- Born: 27 May 1963 (age 63) Dundee, Scotland
- Education: University of Glasgow (BSc) University of York (MSc) University of East Anglia (PhD)
- Occupations: Researcher, professor
- Known for: Research on systematic reviews and meta-analyses

= Lesley Stewart =

Scottish academic (born 1963)

Lesley Ann Stewart (born 27 May 1963) is a Scottish academic whose research interests are in the development and application of evidence synthesis methods, particularly systematic reviews and individual participant data meta-analysis. She is head of department for the Centre for Reviews and Dissemination at the University of York and director for the N IHR Evidence Synthesis Programme. She was one of the founders of the Cochrane Collaboration in 1993. Stewart served as president of the Society for Research Synthesis Methodology (2013-2016) and was a founding co-editor in chief of the academic journal Systematic Reviews (2010–2021).

==Education==
Stewart attended a state comprehensive school, leaving in 1980 to attend university. She graduated with a BSc in Zoology from the University of Glasgow in 1984, an MSc in Biological Computation (mathematics, statistics and computing relating to biological science) from the University of York in 1985 and a PhD in ecology from the University of East Anglia in 1988.

==Career==
Stewart joined the Medical Research Council (MRC) Cancer Trials Office in Cambridge in 1988 to carry out an "overview" synthesizing individual participant data from randomized trials of chemotherapy in advanced ovarian cancer. She was therefore fortunate enough to be part of the early development of systematic review methods. In particular, with colleagues including Mike Clarke and later Jayne Tierney, she helped establish the methods and practical approaches of systematic reviews and meta-analyses of individual participant data (IPD). Stewart and Clarke were amongst the founding members of the Cochrane Collaboration and in 1993 Stewart, Clarke and Tierney established the Cochrane IPD meta-analysis methods group.

Stewart worked for the MRC for 17 years establishing a research programme in the Cancer Trials Office in Cambridge and subsequently (following a merger of two groups) in the MRC Clinical Trials Unit under the Directorship of Professor Janet Darbyshire. During this time with her research team she published many systematic reviews and IPD meta-analyses.
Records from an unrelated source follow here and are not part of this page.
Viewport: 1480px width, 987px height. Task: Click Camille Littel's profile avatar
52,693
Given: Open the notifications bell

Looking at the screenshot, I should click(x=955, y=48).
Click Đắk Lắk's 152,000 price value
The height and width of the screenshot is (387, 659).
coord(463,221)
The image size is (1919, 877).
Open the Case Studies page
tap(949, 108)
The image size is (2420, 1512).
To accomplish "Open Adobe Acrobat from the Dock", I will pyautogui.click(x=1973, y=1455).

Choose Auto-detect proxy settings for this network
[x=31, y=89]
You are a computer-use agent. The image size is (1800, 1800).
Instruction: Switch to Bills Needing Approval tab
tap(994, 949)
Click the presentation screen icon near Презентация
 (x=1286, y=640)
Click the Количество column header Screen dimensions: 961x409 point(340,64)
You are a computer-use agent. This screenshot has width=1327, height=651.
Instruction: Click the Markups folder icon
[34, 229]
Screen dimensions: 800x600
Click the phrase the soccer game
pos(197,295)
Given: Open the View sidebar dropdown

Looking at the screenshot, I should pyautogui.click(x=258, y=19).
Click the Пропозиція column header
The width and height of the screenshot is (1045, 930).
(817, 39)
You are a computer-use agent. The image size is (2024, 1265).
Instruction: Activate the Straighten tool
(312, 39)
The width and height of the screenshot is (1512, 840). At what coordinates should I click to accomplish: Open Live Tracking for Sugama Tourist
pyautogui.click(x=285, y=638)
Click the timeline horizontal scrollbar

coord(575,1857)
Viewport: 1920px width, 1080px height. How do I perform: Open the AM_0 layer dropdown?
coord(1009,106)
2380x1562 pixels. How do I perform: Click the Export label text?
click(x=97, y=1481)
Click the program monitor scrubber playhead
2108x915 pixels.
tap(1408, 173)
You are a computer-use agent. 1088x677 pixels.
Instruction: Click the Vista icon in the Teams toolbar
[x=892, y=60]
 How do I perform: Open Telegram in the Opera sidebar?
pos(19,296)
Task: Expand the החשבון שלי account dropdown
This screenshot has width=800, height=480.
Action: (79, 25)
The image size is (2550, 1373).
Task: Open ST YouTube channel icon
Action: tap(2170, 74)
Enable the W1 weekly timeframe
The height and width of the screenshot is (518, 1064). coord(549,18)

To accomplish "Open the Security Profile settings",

In 2006 she was appointed as professor and Director and Head of Department of the Centre for Reviews and Dissemination, a research department at the University of York, where alongside her role as Director she has maintained her research interests in systematic review methods and IPD.

Stewart has long standing interest in transparency and data sharing. For example, she has contributed to reporting standards for protocols and IPD meta-analysis. Whilst at the MRC she was responsible for launching the first completely open web based register of clinical trials, the UKCCCR of cancer trials. At CRD she instigated the development of PROSPERO the open access international prospective register of systematic reviews. She was able to bring these research strands together and be part of the YODA initiative's first project to provide independent re-analysis and synthesis of industry data.

Stewart was Co-editor in chief of the BioMed Central (BMC) journal Systematic Reviews (2010-2021). She also served on the National Institute for Health and Care Excellence (NICE) Highly Specialised Technologies Committee (2014-2022).

Stewart was one of the first cohort of National Institute for Health Research (NIHR) Senior Investigators (2008 – 2013). In 2013, she was elected to serve as president of the Society for Research Synthesis Methodology.

==Personal==
Stewart lives in York with her husband Simon Thornton. They have two grown-up daughters.